“I said all I needed to say,” Beasley told the Fort Worth Star-Telegram. “I’m just living a normal life from here on out. I’m not trying to sway anybody in either direction. That’s what I am doing and that’s the end of it.”
Beasley has no regrets for what he has said, but he has a very good reason for saying nothing more.
“I don’t want [to] be any more of a distraction to my team so that’s where I’m leaving it,” Beasley said.
The key word is distraction. The vaccination issue already has been a distraction for the Bills.
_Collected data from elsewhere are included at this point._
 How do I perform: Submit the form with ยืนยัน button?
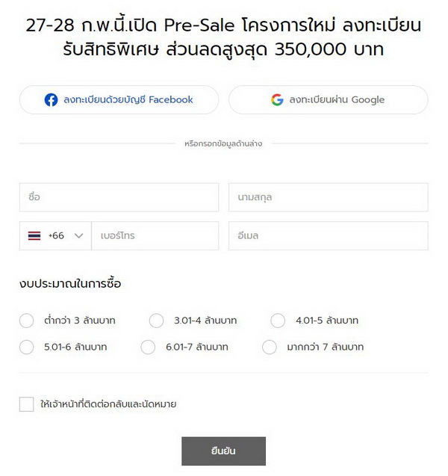click(x=223, y=451)
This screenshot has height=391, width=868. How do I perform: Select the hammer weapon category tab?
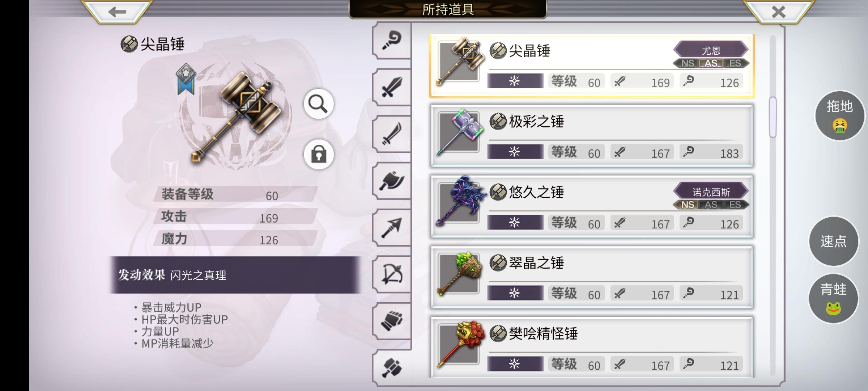pos(392,368)
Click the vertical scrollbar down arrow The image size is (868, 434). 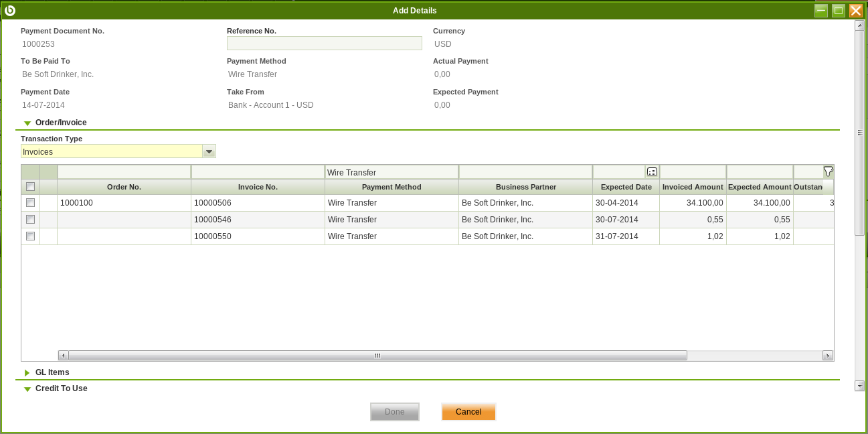tap(859, 386)
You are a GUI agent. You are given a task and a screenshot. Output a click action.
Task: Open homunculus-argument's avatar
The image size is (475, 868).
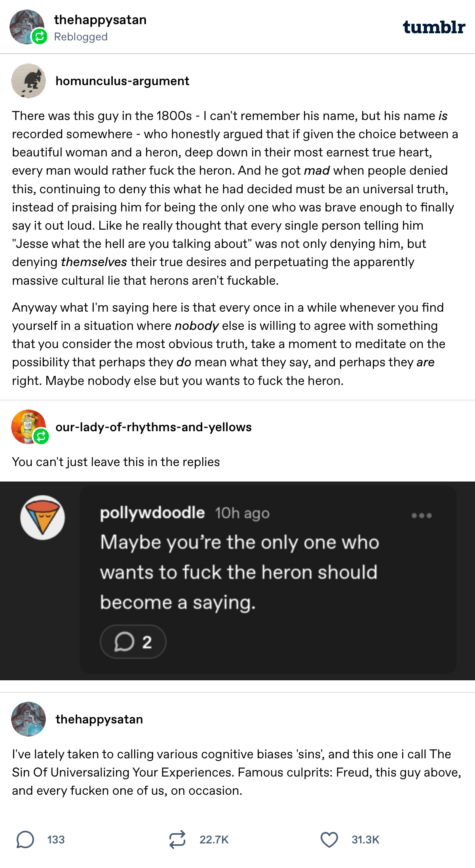pyautogui.click(x=29, y=81)
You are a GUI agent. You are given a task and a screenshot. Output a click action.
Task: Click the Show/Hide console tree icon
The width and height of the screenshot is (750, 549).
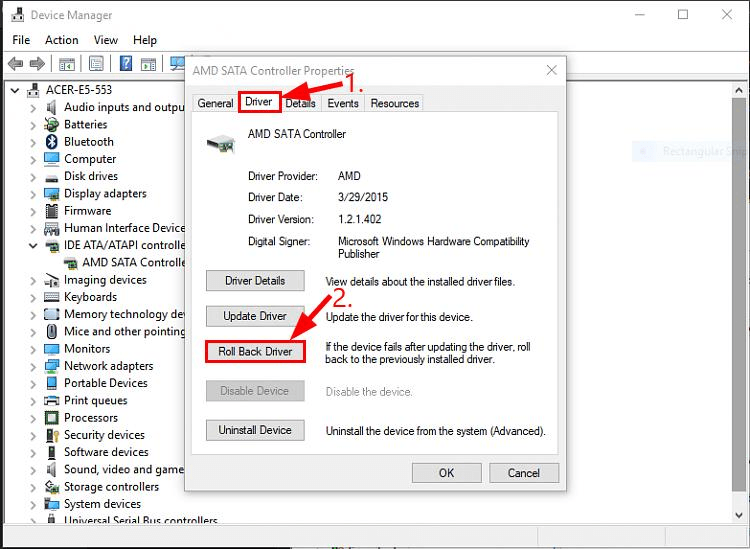[x=67, y=64]
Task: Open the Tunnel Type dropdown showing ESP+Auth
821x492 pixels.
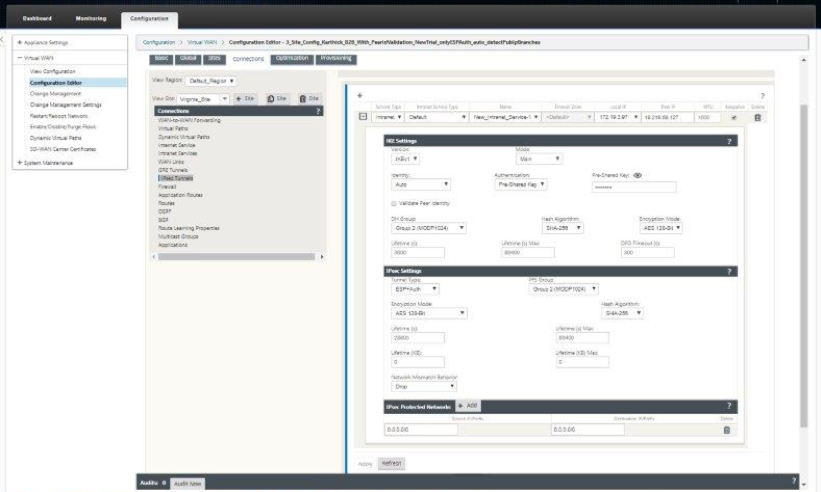Action: coord(415,289)
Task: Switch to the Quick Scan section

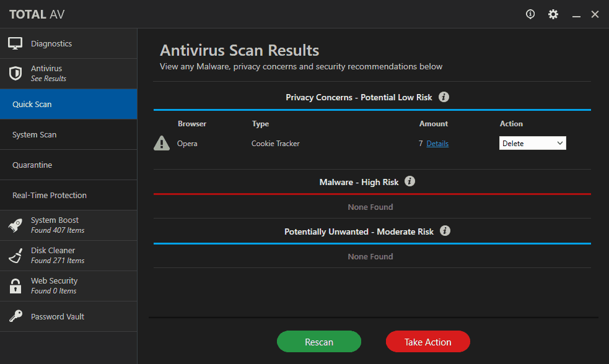Action: point(68,104)
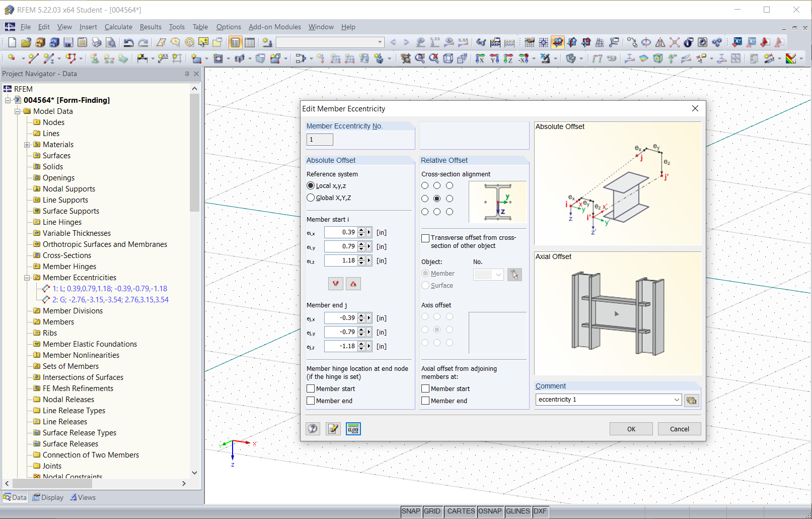Collapse the Member Eccentricities tree node
The image size is (812, 519).
pyautogui.click(x=27, y=278)
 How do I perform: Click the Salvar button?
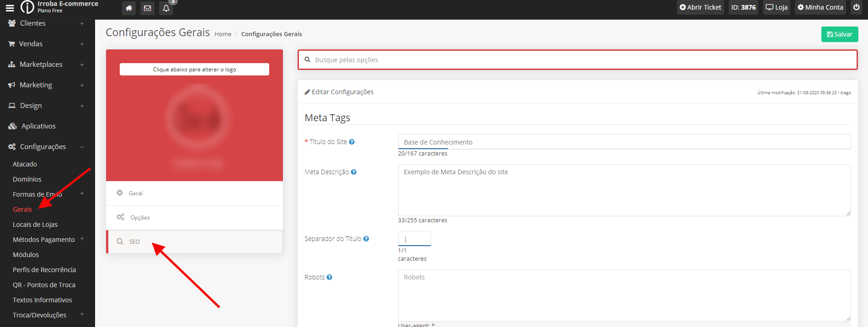(x=839, y=34)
If players with different viewpoints keep talking about such a polarizing issue, a full-blown schism could emerge.
Also, Beasley has $5.2 million riding the team deciding to keep him in 2021. If the Bills decide they’re not comfortable keeping Beasley around (ostensibly, the decision would be driven by football reasons), he could be traded to another team. But if, in a climate that has seen the salary-cap fall dramatically due to the pandemic, no one wants to take on his $4.7 million salary and $500,000 in per-game roster bonuses, Beasley could be cut — and then he would be forced to scramble to replace his expected earnings.
Beasley suggested last week that he’ll ignore the rules and pay the fines. In his comments to the Star-Telegram, he doesn’t say whether he will or won’t obey the rules negotiated jointly by the NFL and the NFL Players Association.
If Beasley won’t, the Bills eventually could decide, officially for football reasons, to move on from Beasley and to clear $5.2 million in cash and cap space.